Learning about Markov chain

I’ve been hearing about “Markov chain” for long enough – it was time I learned something. Wikipedia seemed like a good starting point. I have to warn you though, be careful with scrolling on that page, because you can easily end up looking at something like this:

partial Markov chain

If you aren’t a rocket scientist or someone who solves integrals for fun, by all means, use the contents menu or jump directly to the Applications section.That’s where all the fun is. Here are some quotes for you to get interested and for me to remember.

Physics:

Markovian systems appear extensively in physics, particularly statistical mechanics, whenever probabilities are used to represent unknown or unmodelled details of the system, if it can be assumed that the dynamics are time-invariant, and that no relevant history need be considered which is not already included in the state description.

Testing:

Several theorists have proposed the idea of the Markov chain statistical test, a method of conjoining Markov chains to form a ‘Markov blanket’, arranging these chains in several recursive layers (‘wafering’) and producing more efficient test sets — samples — as a replacement for exhaustive testing.

Queuing theory:

Claude Shannon’s famous 1948 paper A mathematical theory of communication, which at a single step created the field of information theory, opens by introducing the concept of entropy through Markov modeling of the English language. Such idealised models can capture many of the statistical regularities of systems. Even without describing the full structure of the system perfectly, such signal models can make possible very effective data compression through entropy coding techniques such as arithmetic coding. They also allow effective state estimation and pattern recognition

Internet applications:

The PageRank of a webpage as used by Google is defined by a Markov chain.

and

Markov models have also been used to analyze web navigation behavior of users.
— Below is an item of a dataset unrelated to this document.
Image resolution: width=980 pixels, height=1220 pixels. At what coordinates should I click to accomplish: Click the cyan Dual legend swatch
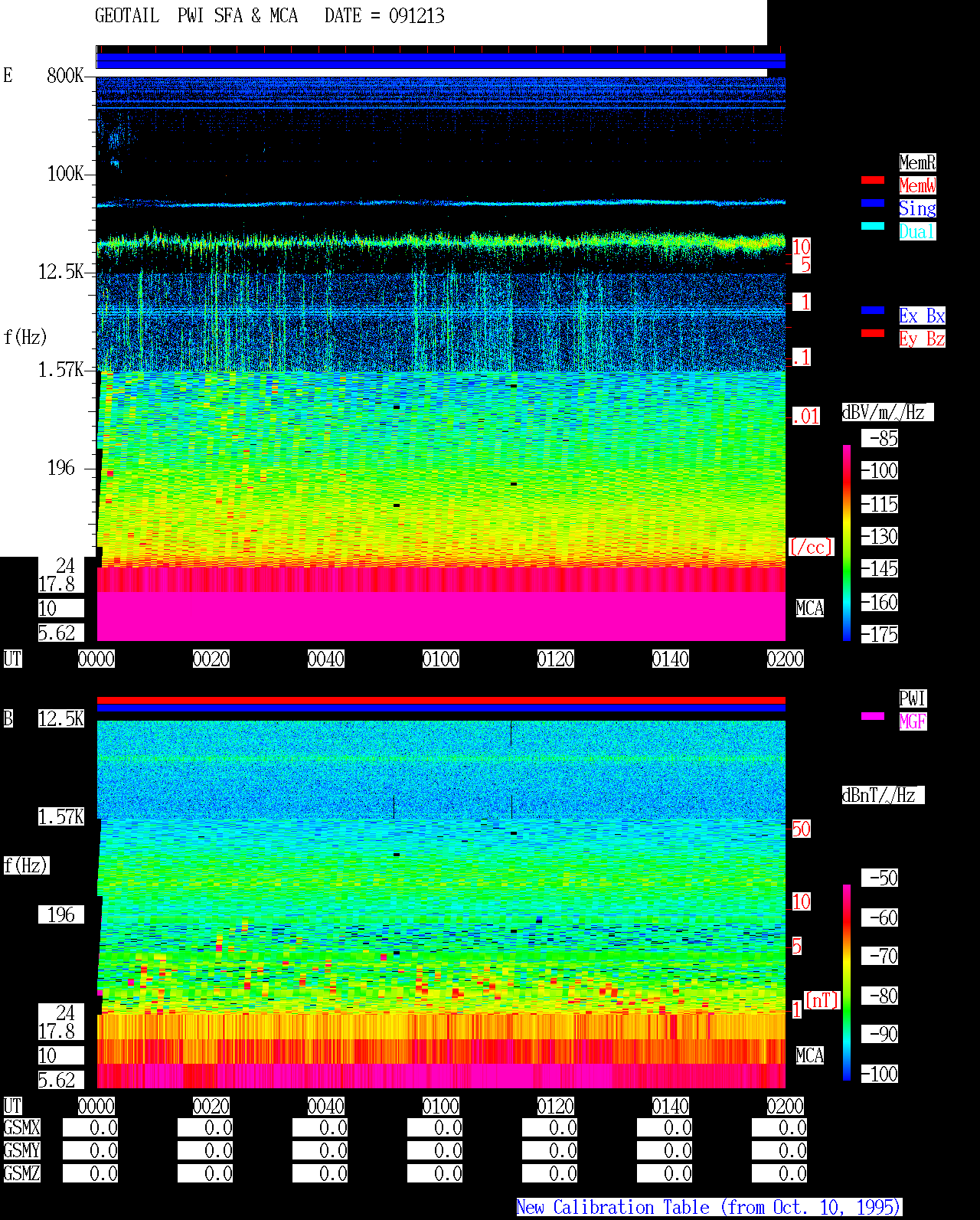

A user’s web link transition on a particular website can be modeled using first or second order Markov models and can be used to make predictions regarding future navigation and to personalize the web page for an individual user.

Statistical:

Markov chain methods have also become very important for generating sequences of random numbers to accurately reflect very complicated desired probability distributions – a process called Markov chain Monte Carlo or MCMC for short. In recent years this has revolutionised the practicability of Bayesian inference methods.

Gambling:

Markov chains can be used to model many games of chance. The children’s games Snakes and Ladders, Candy Land, and “Hi Ho! Cherry-O”, for example, are represented exactly by Markov chains. At each turn, the player starts in a given state (on a given square) and from there has fixed odds of moving to certain other states (squares).

Music:

Markov chains are employed in algorithmic music composition, particularly in software programs such as CSound or Max. In a first-order chain, the states of the system become note or pitch values, and a probability vector for each note is constructed, completing a transition probability matrix

Markov parody generators:

Markov processes can also be used to generate superficially “real-looking” text given a sample document: they are used in a variety of recreational “parody generator” software

Markov chains for spammers and black hat SEO:

Since a Markov chain can be used to generate real looking text, spam websites without content use Markov-generated text to give illusion of having content.

This is one of those topics that makes me feel sorry for sucking at math so badly. Is there a “Markov chain for Dummies” book somewhere? I haven’t found one yet, but Google provides quite a few results for “markov chain” query.